Collected data entries

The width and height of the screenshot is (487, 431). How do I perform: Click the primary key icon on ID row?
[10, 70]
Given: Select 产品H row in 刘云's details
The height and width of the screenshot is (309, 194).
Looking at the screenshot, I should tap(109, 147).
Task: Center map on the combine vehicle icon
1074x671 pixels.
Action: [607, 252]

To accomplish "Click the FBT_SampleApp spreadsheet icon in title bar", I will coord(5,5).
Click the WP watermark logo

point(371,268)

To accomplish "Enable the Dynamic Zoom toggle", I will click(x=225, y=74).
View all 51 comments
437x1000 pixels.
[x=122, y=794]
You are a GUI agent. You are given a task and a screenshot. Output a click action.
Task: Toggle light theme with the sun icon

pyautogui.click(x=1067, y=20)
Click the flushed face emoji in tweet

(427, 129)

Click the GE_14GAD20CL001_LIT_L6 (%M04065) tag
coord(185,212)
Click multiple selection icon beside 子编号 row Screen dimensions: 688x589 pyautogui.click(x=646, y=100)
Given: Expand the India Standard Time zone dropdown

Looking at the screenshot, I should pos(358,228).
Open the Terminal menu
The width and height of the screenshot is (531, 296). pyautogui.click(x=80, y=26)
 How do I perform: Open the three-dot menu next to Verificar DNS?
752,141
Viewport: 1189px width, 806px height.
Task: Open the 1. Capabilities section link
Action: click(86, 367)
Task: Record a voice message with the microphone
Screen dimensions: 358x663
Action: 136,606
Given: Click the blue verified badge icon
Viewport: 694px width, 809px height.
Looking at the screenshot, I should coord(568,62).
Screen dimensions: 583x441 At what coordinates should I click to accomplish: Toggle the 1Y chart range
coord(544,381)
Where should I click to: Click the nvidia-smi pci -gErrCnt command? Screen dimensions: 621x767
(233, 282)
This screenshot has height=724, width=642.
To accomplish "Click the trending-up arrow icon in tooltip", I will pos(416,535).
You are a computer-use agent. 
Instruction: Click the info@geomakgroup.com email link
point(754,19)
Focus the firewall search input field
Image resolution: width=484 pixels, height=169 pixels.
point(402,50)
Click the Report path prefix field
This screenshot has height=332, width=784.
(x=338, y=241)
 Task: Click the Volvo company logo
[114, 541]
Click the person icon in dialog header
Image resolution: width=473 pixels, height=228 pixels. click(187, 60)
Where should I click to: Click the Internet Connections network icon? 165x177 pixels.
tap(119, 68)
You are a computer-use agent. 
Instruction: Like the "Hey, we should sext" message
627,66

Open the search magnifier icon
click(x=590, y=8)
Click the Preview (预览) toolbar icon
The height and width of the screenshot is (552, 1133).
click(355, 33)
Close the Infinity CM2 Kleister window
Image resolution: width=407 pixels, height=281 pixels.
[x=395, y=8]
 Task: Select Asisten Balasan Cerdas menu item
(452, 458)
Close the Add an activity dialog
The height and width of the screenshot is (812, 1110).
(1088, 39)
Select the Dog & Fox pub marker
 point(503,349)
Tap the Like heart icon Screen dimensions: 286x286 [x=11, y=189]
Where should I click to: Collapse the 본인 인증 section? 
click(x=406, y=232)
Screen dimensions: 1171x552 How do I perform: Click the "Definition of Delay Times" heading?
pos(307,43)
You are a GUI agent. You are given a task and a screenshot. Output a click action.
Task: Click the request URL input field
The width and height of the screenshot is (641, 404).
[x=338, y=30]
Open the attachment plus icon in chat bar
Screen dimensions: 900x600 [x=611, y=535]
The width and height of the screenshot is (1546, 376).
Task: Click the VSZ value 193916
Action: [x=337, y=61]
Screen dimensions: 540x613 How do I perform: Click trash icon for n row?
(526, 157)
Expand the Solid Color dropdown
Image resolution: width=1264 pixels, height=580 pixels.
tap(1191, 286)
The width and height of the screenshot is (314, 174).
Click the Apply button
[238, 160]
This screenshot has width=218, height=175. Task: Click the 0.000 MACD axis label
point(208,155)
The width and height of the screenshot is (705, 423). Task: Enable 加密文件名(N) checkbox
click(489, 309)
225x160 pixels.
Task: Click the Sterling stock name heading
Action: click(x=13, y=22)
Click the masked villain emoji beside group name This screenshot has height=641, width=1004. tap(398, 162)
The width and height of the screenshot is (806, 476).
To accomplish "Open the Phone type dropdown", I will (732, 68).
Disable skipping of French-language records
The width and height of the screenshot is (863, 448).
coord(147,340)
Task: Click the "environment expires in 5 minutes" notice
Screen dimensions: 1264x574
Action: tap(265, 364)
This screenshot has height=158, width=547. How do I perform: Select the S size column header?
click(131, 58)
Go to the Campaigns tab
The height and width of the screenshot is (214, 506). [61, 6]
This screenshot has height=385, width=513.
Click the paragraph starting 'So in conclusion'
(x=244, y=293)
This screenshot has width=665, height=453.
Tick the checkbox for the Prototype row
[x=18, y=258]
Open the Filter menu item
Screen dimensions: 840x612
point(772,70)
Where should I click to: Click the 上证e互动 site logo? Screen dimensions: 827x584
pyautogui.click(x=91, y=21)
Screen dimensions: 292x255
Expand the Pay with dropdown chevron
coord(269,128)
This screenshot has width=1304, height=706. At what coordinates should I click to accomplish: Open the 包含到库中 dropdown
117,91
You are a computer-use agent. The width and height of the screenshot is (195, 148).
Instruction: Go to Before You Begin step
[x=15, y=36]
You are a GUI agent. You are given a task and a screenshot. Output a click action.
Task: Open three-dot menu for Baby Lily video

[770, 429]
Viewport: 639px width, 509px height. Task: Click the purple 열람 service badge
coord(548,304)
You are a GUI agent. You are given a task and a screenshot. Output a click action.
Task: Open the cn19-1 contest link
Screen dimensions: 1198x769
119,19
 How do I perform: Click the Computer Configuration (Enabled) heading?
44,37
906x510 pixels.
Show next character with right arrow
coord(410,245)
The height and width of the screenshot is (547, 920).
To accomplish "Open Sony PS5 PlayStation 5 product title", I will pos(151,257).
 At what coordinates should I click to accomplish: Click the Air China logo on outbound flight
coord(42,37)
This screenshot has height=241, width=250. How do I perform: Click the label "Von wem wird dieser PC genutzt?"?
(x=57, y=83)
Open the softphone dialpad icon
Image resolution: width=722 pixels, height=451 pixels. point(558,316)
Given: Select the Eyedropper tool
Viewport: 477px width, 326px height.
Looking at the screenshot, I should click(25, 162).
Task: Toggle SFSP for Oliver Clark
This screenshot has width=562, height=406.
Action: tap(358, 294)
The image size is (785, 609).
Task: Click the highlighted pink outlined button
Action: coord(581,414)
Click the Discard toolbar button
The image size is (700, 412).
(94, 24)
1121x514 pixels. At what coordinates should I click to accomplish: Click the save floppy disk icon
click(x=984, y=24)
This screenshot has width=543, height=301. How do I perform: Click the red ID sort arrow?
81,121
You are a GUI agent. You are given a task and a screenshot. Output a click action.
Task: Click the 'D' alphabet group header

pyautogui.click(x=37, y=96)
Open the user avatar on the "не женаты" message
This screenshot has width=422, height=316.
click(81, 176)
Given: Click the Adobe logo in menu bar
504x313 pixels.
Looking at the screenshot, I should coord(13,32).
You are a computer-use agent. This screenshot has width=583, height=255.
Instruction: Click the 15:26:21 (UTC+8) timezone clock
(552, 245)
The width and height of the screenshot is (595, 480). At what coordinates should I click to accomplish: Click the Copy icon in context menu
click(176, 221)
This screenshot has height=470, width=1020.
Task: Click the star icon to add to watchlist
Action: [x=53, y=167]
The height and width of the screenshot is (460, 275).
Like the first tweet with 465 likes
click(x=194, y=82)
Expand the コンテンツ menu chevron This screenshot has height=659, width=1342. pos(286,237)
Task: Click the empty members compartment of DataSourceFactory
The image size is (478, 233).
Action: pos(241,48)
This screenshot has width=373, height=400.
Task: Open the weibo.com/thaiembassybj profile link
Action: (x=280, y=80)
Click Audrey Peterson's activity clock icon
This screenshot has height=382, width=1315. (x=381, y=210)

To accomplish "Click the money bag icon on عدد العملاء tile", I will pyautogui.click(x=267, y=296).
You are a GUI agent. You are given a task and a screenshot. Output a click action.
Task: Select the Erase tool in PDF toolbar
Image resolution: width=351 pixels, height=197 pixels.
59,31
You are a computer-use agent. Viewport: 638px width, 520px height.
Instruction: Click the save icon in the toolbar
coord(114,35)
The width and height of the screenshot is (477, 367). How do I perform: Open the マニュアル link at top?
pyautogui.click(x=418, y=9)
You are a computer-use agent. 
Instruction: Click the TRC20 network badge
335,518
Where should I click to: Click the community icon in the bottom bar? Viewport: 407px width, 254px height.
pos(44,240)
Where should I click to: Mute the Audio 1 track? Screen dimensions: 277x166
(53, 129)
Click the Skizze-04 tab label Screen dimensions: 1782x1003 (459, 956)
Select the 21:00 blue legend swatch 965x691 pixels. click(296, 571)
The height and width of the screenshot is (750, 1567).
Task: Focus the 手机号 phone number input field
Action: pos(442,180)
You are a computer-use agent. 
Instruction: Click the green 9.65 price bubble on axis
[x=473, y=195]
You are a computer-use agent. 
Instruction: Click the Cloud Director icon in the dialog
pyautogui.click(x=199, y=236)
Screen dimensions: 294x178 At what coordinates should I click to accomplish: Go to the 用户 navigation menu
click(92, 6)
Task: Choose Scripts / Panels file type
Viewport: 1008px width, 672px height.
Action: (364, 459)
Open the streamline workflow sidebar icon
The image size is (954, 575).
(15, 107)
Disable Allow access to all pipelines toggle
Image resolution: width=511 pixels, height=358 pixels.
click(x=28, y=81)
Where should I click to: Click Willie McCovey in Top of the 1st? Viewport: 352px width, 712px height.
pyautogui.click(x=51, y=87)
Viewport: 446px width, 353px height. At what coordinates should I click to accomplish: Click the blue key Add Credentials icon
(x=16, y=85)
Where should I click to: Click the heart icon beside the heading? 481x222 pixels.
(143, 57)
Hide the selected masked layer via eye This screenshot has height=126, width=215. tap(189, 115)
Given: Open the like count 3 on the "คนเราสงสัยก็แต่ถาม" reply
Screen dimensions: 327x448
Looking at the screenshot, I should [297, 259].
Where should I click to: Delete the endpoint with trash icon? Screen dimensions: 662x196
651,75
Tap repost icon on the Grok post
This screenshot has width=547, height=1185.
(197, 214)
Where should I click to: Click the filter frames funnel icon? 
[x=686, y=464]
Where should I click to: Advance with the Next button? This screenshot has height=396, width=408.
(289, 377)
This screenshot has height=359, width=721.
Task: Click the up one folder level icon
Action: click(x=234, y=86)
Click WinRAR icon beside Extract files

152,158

» **TASK ITEM**
What are the lines above, starting at the one with "Task: Open the cn19-1 contest link" and ending at the one with "Given: Select the Eyedropper tool"? Give them again exactly, and only them.

» **EXERCISE RESPONSE**
Task: Open the cn19-1 contest link
Screen dimensions: 1198x769
119,19
 How do I perform: Click the Computer Configuration (Enabled) heading?
44,37
906x510 pixels.
Show next character with right arrow
coord(410,245)
The height and width of the screenshot is (547, 920).
To accomplish "Open Sony PS5 PlayStation 5 product title", I will pos(151,257).
 At what coordinates should I click to accomplish: Click the Air China logo on outbound flight
coord(42,37)
This screenshot has height=241, width=250. How do I perform: Click the label "Von wem wird dieser PC genutzt?"?
(x=57, y=83)
Open the softphone dialpad icon
Image resolution: width=722 pixels, height=451 pixels. point(558,316)
Given: Select the Eyedropper tool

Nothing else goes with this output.